FAILING_HOST="failed.host"
USER="user"
# true: program dies from exception on Net::SSH::Gateway process
thread
# false: program locks up forever joining with later connections
Thread.abort_on_exception = true
# order does not matter, but there must be both working and failing
hosts
hosts = [FAILING_HOST, WORKING_HOST]
gateway = Net::SSH::Gateway.new(GATEWAY, USER)
threads = {}
hosts.each do | host |
threads[host] = Thread.new do
begin
conn = Net::SSH.start('localhost', USER, :port =>
gateway.open(host, 22))
rescue Exception => error
# this exception is caught for FAILING_HOST, but
there's no way to
manage it
# other threads will still block or crash
puts "Caught error for #{host}: #{error}"
end
end
end
# force race condition to appear
sleep(3)
t = Thread.new do
begin
conn = Net::SSH.start('localhost', USER, :port =>
gateway.open(WORKING_HOST, 22))
rescue Exception => error
puts "Caught error for #{WORKING_HOST}: #{error}"
end
end
begin
# blocks forever with Thread.abort_on_exception == false
puts "Attempting to join with connection attempted after failed
connection..."
t.join()
# is sometimes reached with Thread.abort_on_exception ==
true, but no use
hosts.each do | host |
puts "joining for #{host}"
threads[host].join
end
# catches SystemExit thrown by Thread.abort_on_exception == true
# Gateway process thread is now dead and no longer continues, all
connections block indefinitely when accessed.
rescue Exception => error
puts "caught error: #{error}"
end
puts "execution continues, but the gateway no longer processes, all
connections block"
Output with Thread.abort_on_exception = false:
Macintosh:~ ben$ ./gateway-test.rb
Attempting to join with connection attempted after failed
connection...
Caught error for failed_host: end of file reached
<infinite wait>
Output with Thread.abort_on_exception = true:
Macintosh:~ ben$ ./gateway-test.rb
Attempting to join with connection attempted after failed
connection...
Caught error for failed_host: end of file reached
/Library/Ruby/Gems/1.8/gems/net-ssh-2.0.2/lib/net/ssh/connection/
session.rb:173:in `select': closed stream (IOError)

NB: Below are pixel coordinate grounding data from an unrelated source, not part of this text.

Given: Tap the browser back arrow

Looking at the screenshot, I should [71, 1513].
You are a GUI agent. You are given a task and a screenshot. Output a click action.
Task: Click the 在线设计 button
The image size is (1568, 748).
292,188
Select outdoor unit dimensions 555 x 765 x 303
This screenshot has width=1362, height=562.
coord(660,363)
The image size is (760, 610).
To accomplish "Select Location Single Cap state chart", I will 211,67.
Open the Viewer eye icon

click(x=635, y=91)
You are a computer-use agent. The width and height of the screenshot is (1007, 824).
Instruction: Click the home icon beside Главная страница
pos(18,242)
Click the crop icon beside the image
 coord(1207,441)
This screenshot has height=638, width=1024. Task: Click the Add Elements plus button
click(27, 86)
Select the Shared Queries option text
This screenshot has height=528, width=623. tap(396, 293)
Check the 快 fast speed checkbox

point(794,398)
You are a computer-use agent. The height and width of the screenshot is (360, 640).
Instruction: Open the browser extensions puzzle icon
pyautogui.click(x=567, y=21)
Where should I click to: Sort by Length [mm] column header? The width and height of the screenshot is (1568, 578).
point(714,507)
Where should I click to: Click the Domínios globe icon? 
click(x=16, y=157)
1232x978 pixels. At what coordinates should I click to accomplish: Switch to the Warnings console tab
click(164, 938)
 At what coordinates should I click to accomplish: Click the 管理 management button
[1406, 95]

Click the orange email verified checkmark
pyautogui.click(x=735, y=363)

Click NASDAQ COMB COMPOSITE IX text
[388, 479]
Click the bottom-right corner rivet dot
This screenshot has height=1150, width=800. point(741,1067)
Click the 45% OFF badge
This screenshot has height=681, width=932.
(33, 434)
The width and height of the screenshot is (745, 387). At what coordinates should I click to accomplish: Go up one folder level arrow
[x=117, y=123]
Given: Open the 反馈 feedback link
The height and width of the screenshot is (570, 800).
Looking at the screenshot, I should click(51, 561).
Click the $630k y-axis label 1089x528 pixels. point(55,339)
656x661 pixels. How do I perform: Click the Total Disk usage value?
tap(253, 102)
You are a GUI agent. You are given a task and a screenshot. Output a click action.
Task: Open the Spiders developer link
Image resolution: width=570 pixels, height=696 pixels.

from /Library/Ruby/Gems/1.8/gems/net-ssh-2.0.2/lib/net/ssh/connection/
session.rb:173:in `process'
from /Library/Ruby/Gems/1.8/gems/net-ssh-gateway-1.0.0/lib/net/ssh/
gateway.rb:189:in `initiate_event_loop!'
from /Library/Ruby/Gems/1.8/gems/net-ssh-gateway-1.0.0/lib/net/ssh/
gateway.rb:189:in `synchronize'
from /Library/Ruby/Gems/1.8/gems/net-ssh-gateway-1.0.0/lib/net/ssh/
gateway.rb:189:in `initiate_event_loop!'
from /Library/Ruby/Gems/1.8/gems/net-ssh-gateway-1.0.0/lib/net/ssh/
gateway.rb:187:in `initialize'
from /Library/Ruby/Gems/1.8/gems/net-ssh-gateway-1.0.0/lib/net/ssh/
gateway.rb:187:in `new'
from /Library/Ruby/Gems/1.8/gems/net-ssh-gateway-1.0.0/lib/net/ssh/
gateway.rb:187:in `initiate_event_loop!'
from /Library/Ruby/Gems/1.8/gems/net-ssh-gateway-1.0.0/lib/net/ssh/
gateway.rb:74:in `initialize'
from ./gateway-test.rb:18:in `new'
from ./gateway-test.rb:18
caught error: #<SystemExit:0x5268f4>
execution continues, but the gateway no longer processes, all
connections block
Thanks,
Ben
On May 27, 9:59 pm, "Ben Lavender" <[EMAIL PROTECTED]> wrote:
> Curiosity has killed the metaphorical cat, the cat, in this case,
> being my time. Here's a patch, but you may not like it, as it
> involves touching Capistrano, Net::SSH, and Net::SSH::Gateway, and
> thus probably qualifies as 'unnatural'. As you wrote all three, I'm
> tossing the diffs out here. If you'd be willing to merge it, I'll
> clean it up some, update the docs and whatnot.
>
> The root problem here is that Ruby's IO.select will tosserrorsif a
> socket throws an error (as they do when the underlying SSH channel is
> broken), instead of marking it as being in an error state and
> returning. This means that any Net::SSH::Gateway that has multiple
> threads will have its process thread die if any one of the connections
> is lost or fails to be created. The following diffs solve the problem
> by allowing one to pass Net::SSH::Gateway a block to be called upon an
> exception being thrown by its session's process() call. Net::SSH
> doesn't provide enough information at present to deal with anyerrors
> sent up by IO.select, so it needs a change, too (and a far better one
> than the hack here).
>
> diffs against git on 27/5/08:
>
> capistrano/configuration/connections.rb:
> 25c25
> < def initialize(gateway, options)
> ---> def initialize(gateway, options, ignore_errors)
> 29a30
> > failure_block = ignore_errors ? lambda { } : nil
>
> 31c32
> < Net::SSH::Gateway.new(host, user, connect_options)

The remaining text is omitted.